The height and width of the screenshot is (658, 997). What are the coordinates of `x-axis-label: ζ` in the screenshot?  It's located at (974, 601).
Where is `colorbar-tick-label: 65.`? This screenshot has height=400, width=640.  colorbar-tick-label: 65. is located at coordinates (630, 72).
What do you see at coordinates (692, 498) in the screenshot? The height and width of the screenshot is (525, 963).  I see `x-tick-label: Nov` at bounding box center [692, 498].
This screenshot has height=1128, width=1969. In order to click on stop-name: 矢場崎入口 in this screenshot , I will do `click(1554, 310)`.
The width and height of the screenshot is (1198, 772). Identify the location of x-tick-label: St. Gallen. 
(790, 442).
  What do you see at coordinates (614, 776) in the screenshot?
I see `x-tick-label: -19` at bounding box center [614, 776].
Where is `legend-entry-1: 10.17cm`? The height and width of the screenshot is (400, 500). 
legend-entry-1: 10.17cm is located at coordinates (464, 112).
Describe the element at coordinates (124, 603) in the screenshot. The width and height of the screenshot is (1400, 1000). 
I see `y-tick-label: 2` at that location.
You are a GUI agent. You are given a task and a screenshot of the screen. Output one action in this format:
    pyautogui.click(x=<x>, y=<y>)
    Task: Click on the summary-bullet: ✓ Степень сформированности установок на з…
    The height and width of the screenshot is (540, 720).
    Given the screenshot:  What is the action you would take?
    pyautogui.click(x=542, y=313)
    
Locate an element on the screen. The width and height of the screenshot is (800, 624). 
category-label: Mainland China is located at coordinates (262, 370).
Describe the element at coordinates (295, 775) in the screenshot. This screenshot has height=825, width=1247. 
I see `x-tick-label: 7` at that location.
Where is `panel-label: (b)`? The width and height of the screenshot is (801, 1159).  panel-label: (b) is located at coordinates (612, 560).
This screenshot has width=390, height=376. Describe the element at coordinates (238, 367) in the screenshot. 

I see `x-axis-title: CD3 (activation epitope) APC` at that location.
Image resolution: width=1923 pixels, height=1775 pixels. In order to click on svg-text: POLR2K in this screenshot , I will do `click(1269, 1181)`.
- - - - -
Aim of the exercise:
Format the lines from the first one down to the line containing "This screenshot has height=1128, width=1969." as a JSON list of strings, one string per line and with blank lines omitted.

Answer section:
[
  "The height and width of the screenshot is (658, 997). What are the coordinates of `x-axis-label: ζ` in the screenshot?  It's located at (974, 601).",
  "Where is `colorbar-tick-label: 65.`? This screenshot has height=400, width=640.  colorbar-tick-label: 65. is located at coordinates (630, 72).",
  "What do you see at coordinates (692, 498) in the screenshot? The height and width of the screenshot is (525, 963).  I see `x-tick-label: Nov` at bounding box center [692, 498].",
  "This screenshot has height=1128, width=1969. In order to click on stop-name: 矢場崎入口 in this screenshot , I will do `click(1554, 310)`."
]